北朝鮮の芸術は、徹頭徹尾プロパガンダであり、その時代の政治背景を反映してきた。故金日成主席によって1946年の解放直後に結成された「血の海歌劇団」は、芸術を通じて社会主義革命を目指すという壮大な目的があった。
一方、1970年代に芸術分野を牛耳った故金正日総書記は、金正恩氏の実母である高ヨンヒ氏も所属した万寿台芸術団などを自らの権力を固めに利用した。反面、平壌学生少年芸術団(通称:ピョンコマ)やポチョンボ電子楽団などは、プロパガンダに加えて現代音楽を積極的に取り入れるなど、世界の芸術の潮流に追いつこうとする試みも見せている。この三つのグループはいずれも来日公演をしている。
こうした経緯を見る限り、金正恩氏が、既に北朝鮮を代表するポップグループになったモランボン楽団があるにもかかわらず、わざわざ新しい楽団を結成したのは、単なるプロパガンダだけではないように思える。

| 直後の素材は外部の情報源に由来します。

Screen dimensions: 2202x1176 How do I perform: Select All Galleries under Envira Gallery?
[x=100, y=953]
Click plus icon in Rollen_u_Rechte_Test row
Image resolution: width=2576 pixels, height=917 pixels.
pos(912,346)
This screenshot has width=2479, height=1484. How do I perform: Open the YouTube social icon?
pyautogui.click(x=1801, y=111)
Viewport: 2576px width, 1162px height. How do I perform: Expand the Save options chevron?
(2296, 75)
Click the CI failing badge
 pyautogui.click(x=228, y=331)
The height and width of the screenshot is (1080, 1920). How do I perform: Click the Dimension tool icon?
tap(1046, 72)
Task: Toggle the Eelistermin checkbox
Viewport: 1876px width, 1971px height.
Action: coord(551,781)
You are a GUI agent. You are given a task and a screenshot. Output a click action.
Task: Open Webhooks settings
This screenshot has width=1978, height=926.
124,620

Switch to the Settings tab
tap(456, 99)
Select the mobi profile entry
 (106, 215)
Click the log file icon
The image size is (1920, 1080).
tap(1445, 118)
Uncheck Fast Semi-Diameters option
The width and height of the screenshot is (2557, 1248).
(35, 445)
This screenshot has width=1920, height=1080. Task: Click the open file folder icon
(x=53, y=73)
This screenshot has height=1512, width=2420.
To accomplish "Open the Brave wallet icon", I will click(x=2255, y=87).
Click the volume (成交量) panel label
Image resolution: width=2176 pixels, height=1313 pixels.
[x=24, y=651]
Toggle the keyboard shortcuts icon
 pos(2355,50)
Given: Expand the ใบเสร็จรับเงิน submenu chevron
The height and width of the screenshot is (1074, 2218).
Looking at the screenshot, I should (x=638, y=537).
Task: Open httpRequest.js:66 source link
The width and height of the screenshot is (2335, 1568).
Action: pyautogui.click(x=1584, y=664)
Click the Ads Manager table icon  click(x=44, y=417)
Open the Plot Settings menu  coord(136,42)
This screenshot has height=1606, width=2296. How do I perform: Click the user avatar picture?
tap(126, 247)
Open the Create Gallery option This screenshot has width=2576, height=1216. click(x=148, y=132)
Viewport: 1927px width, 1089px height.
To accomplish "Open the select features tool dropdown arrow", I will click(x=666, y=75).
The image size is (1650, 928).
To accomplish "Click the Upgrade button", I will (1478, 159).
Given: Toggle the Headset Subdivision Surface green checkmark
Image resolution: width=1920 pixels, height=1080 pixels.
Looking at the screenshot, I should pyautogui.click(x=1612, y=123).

故金正日氏のように「自分だけのオリジナルの楽団を持ちたい」という思いを抱き、さらに楽団を持つことによって父親(金正日氏)越え、そして祖父(金日成氏)越えを果たしたいのかもしれない。そう考えると両楽団が金正恩氏から寵愛を受け、特別な期待を寄せられているだろうことは容易に想像できる。